Scheduling Effects in the NBA and NHL - Jason A. Osborne

Jason presented this poster at the 2017 New England Symposium on Statistics in Sports. The main idea was to consider scheduling effects for these two sports and how that could be used in betting (unfortunately we aren’t rich now).

Plots of average Margin of Victory and Win Probabilities based on previous day game indicator

Teams in the NBA are giving increasing consideration to the issue of fatigue, recognizing that without rest, performance might be compromised. Using generalized linear mixed models we estimate effects of schedule conditions, whether home/road teams were idle, home or away the day prior to a regular season contest in professional hockey and basketball. We attempt to control for team strengths with factorial effects for home and visiting teams. On the scale of win probabilities, we find the magnitude of the estimated effects of one day of rest for the home team and the away team to be highly significant, additive and comparable across the two sports. The relative change in estimated win probability from the least to the most favorable schedule conditions is as large as 17%(NHL) or 18%(NBA).

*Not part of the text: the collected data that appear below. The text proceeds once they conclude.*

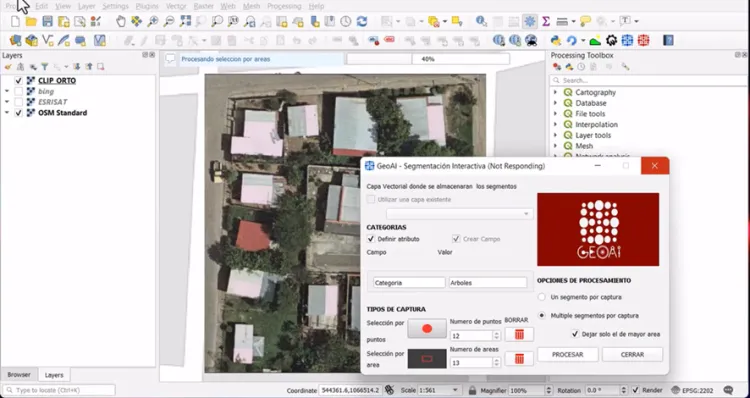The image size is (750, 398).
Task: Open the Python console icon
Action: (x=556, y=40)
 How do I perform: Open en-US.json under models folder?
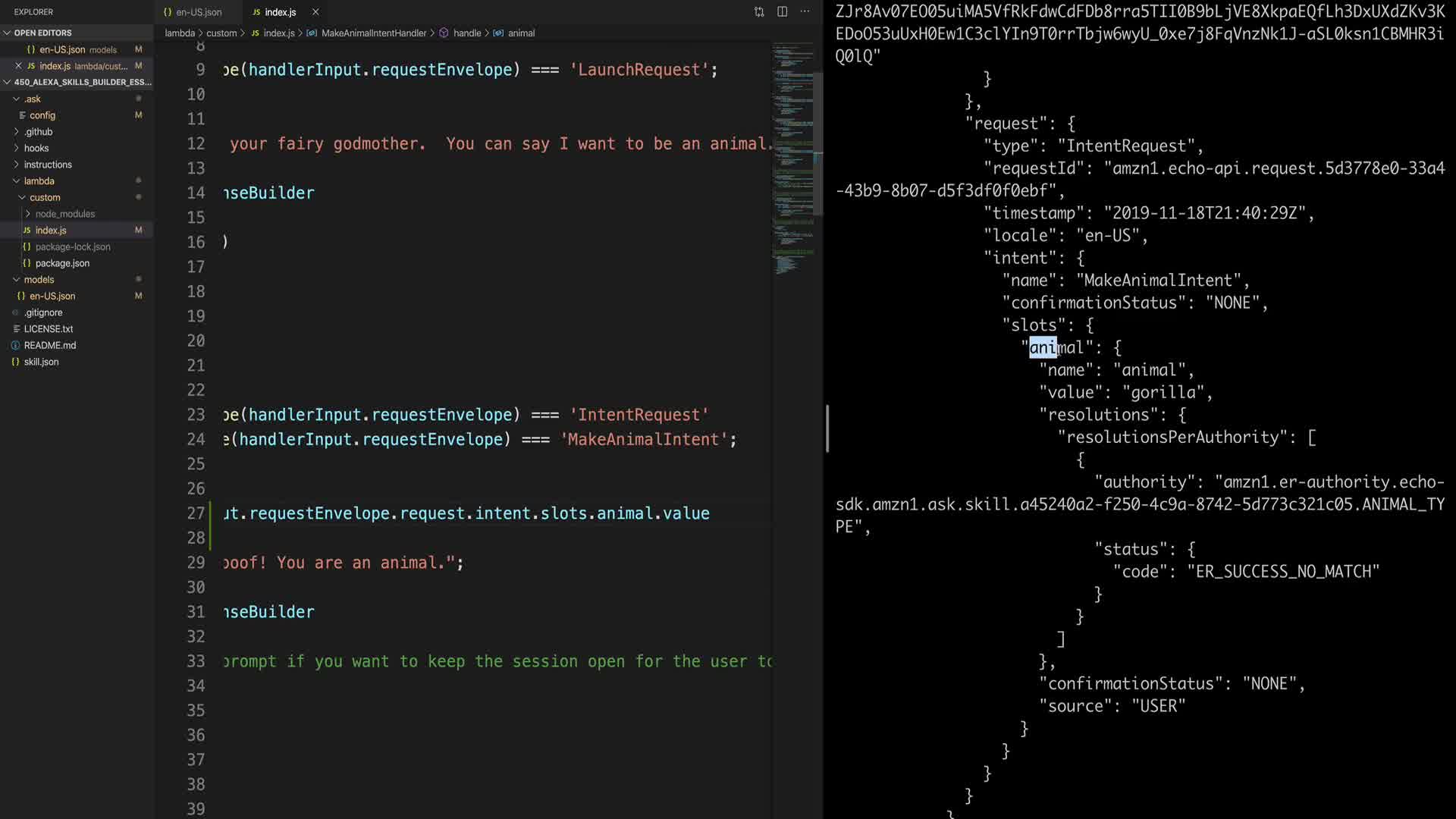point(52,296)
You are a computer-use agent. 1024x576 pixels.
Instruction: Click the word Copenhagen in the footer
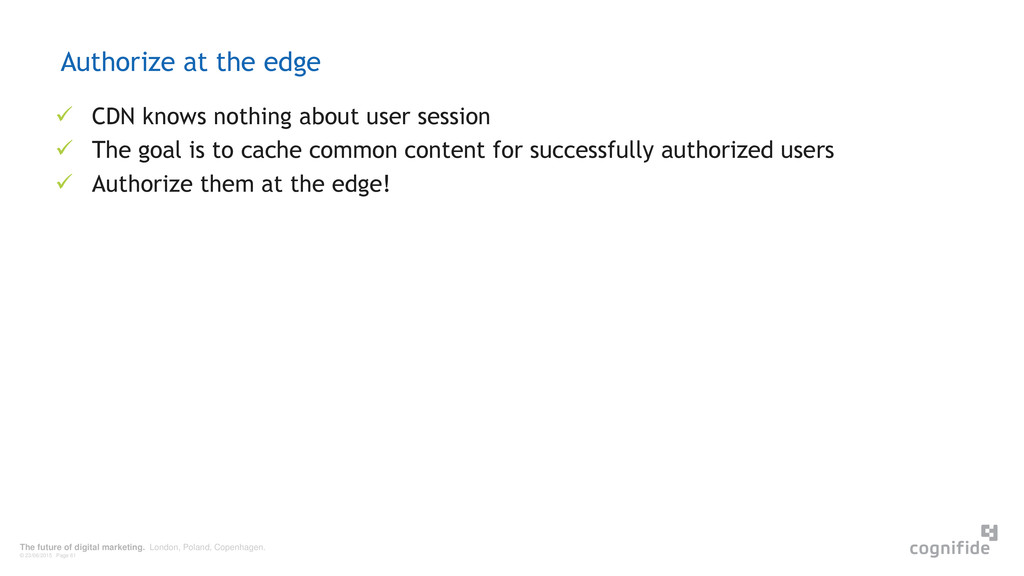[240, 547]

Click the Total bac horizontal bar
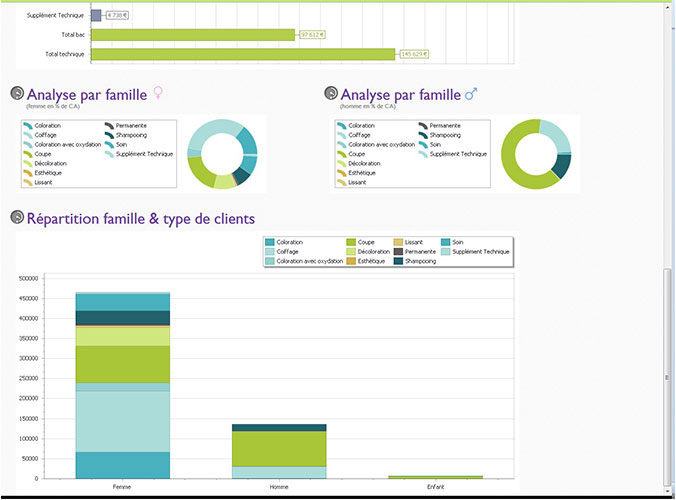[193, 35]
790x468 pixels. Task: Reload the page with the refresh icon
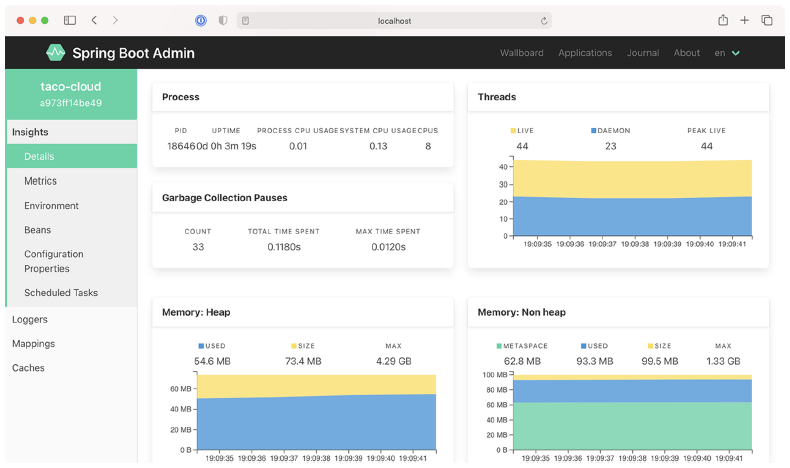point(544,20)

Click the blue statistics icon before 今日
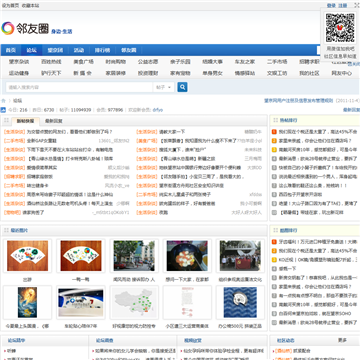[3, 110]
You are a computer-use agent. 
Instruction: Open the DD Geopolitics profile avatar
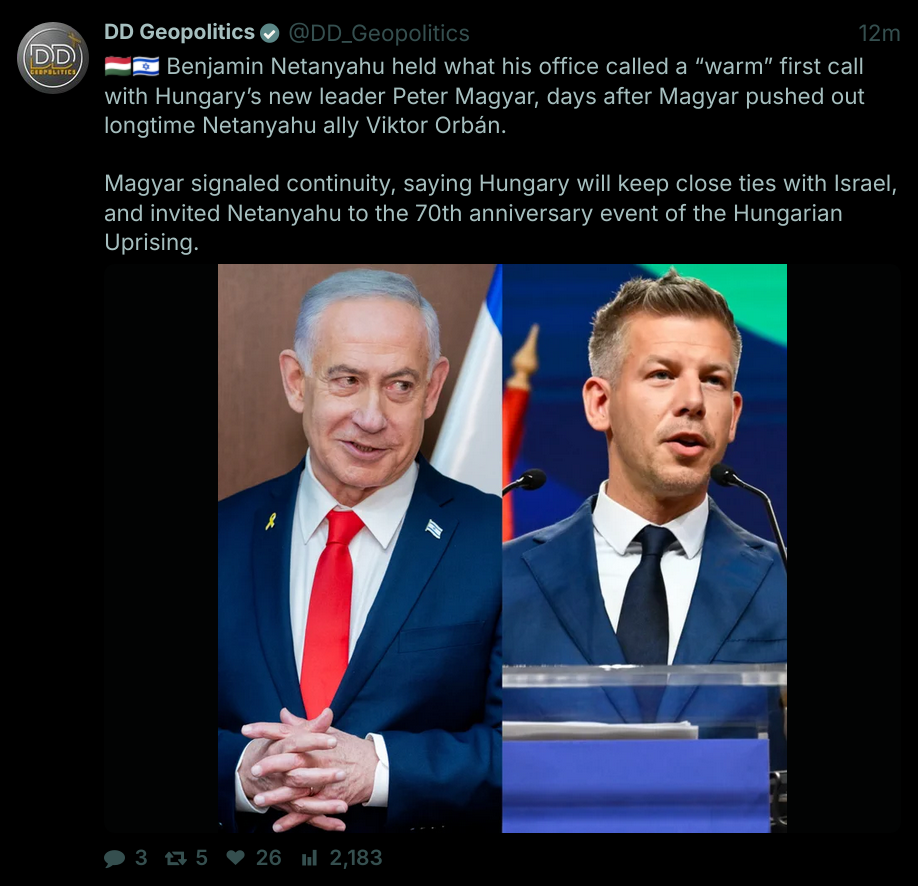tap(53, 58)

We also find evidence that bettors are taking schedules into consideration. Published point spreads and over/under (o/u) lines in the NBA differ significantly across schedule conditions, achieving an ordering that is consistent with the conventional wisdom that having to play the day before a contest and then travel has a negative effect on performance. Interestingly, the observed over/under lines do not differ significantly across scheduling conditions, nor reflect this conventional wisdom. Lastly, inclusion of an overtime effect can “debias” factorial team effect estimates and improve predictions made prospectively (without knowledge of whether wagered-upon games went into overtime), identifying a possible market inefficiency.

Hockey Scoring Rates - Sam Gassell

This project gathers the average shift and scoring data during the 2019-2020 NHL regular season, and analyzes their relationship with Poisson regression. We didn’t end up presenting this or publishing this anywhere.

NFL Momentum - Trevor Hughes

We worked on a project to quantify momentum in the NFL. We didn’t end up presenting this or publishing this anywhere.